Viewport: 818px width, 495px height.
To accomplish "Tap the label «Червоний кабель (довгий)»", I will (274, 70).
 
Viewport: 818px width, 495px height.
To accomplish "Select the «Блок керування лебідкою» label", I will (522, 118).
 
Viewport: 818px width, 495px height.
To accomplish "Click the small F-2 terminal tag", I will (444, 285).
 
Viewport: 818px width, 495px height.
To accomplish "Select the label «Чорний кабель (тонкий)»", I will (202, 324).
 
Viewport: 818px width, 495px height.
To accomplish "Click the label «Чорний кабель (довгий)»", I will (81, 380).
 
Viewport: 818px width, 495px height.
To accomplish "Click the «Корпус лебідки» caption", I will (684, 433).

==

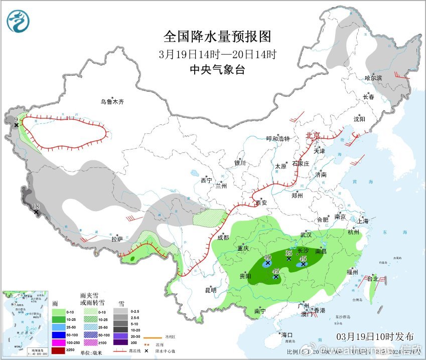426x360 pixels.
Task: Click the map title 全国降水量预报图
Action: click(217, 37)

• GIVEN PROBLEM: Return everything from the line containing "426x360 pixels." down to the line containing "Action: click(217, 37)", copied exactly and with both of those lines included. Omit the pictures from your answer.

• THE REPLY:
426x360 pixels.
Task: Click the map title 全国降水量预报图
Action: click(217, 37)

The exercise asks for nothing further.